Purpose: Emerging data indicate that early retraction of retinal ganglion cell (RGC) dendrites plays a prominent role in neurodegeneration. We recently demonstrated that the mammalian target of rapamycin complex 1 (mTORC1) is a key mediator of dendrite stability in adult RGCs. The purpose of this study was: 1) to determine whether RGC dendrites, once retracted, can regenerate to their initial (pre-injury) length, surface area and complexity; 2) to establish whether mTORC1 activation is sufficient to stimulate RGC dendrite regeneration.

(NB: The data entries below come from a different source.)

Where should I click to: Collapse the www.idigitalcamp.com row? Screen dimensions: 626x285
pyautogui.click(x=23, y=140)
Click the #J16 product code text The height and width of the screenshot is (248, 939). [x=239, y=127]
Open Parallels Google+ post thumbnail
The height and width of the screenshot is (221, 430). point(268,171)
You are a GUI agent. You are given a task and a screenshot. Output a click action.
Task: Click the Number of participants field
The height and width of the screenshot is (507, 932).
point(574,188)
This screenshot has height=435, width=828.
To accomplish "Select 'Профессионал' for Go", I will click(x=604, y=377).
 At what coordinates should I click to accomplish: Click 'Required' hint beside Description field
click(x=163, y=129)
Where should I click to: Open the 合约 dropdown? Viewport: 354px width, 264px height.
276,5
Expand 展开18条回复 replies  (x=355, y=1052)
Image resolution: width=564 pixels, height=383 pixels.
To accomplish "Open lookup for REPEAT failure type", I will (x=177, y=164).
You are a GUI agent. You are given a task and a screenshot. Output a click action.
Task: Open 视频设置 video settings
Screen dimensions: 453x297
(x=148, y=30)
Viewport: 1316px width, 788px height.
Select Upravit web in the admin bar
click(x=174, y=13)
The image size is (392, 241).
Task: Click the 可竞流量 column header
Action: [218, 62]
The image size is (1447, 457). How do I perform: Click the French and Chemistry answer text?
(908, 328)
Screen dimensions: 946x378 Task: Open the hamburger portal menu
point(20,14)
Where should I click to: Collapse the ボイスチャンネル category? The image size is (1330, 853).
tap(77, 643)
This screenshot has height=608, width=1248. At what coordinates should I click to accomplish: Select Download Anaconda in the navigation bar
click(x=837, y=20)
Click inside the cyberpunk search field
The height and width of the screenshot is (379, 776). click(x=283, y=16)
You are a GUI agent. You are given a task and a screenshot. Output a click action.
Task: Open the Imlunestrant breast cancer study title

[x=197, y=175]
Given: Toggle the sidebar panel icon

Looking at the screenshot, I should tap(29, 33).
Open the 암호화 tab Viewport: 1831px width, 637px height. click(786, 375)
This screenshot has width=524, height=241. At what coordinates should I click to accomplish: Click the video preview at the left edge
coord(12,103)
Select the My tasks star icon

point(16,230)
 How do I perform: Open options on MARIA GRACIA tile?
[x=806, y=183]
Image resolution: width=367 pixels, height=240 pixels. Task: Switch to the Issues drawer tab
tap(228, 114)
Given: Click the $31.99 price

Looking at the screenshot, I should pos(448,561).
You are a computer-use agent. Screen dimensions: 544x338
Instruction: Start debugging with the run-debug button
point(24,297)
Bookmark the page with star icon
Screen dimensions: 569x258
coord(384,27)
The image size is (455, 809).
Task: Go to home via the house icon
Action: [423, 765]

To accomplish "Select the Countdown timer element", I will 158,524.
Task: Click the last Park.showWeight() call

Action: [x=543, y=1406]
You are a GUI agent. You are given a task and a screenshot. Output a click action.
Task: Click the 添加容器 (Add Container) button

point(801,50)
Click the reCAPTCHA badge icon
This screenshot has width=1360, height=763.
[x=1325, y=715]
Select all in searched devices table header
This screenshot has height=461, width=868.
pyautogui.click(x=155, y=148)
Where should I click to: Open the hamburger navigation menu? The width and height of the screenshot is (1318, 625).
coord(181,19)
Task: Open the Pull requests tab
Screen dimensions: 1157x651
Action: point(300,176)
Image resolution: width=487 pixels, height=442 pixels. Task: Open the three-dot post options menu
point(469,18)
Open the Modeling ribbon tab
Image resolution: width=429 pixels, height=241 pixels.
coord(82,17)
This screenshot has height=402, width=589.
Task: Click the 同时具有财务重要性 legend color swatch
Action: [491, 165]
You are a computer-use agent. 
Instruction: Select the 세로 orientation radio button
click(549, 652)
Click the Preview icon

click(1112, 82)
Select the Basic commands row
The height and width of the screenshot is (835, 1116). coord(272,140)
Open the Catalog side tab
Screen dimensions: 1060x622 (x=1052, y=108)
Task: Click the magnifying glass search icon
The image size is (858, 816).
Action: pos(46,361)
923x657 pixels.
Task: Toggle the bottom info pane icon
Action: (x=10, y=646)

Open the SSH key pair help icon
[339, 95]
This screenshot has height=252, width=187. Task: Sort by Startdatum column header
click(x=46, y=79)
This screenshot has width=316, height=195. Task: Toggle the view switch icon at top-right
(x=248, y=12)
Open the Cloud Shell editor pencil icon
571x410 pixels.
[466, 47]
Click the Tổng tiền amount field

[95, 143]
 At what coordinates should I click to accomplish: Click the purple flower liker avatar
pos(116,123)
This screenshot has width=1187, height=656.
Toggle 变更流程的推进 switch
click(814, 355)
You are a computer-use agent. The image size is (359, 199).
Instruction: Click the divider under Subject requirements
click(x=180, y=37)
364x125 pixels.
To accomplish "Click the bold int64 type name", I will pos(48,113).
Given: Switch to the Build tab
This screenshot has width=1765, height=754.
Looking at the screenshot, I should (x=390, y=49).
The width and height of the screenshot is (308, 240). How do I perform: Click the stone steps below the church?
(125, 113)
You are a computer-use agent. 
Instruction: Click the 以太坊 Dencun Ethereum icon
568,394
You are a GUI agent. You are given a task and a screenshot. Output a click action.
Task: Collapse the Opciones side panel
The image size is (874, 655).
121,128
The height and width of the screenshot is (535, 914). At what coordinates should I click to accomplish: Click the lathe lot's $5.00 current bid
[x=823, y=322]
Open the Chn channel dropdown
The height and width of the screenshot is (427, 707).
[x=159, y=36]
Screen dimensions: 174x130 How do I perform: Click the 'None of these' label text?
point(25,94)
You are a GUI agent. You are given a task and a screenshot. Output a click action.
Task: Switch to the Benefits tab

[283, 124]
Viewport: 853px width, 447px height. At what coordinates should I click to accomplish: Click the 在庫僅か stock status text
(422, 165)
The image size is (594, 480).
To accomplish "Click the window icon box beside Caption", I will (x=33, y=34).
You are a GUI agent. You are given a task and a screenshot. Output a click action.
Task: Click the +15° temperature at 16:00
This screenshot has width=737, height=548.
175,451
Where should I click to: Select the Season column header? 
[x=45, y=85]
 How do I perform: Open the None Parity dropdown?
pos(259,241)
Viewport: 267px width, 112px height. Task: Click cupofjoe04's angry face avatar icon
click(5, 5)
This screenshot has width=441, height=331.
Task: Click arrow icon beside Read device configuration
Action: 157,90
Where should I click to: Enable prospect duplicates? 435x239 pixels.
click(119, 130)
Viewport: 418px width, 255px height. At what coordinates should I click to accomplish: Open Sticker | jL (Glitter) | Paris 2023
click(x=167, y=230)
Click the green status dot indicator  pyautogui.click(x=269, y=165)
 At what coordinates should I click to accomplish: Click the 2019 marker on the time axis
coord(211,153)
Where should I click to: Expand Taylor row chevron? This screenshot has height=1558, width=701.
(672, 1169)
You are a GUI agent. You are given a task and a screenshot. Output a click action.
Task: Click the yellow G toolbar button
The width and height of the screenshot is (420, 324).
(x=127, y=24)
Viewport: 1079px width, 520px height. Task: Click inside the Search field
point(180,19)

Methods: Unilateral optic nerve axotomy was performed in transgenic mice expressing yellow fluorescent protein (YFP) in RGCs under control of the Thy1 promoter. Insulin, a potent activator of both mTORC1 and mTORC2, was administered daily (i.p. 30 u/kg) starting at three days after axotomy, a time when RGC dendrites have already undergone substantial retraction. Retinal whole-mounts were prepared at seven days after axotomy and YFP-positive RGC dendritic trees were reconstructed using Imaris software (Bitplane). Rapamycin, a specific inhibitor of mTORC1, and KU0063794, an inhibitor of both mTORC1 and mTORC2, were used to assess the mechanism regulating dendritic changes.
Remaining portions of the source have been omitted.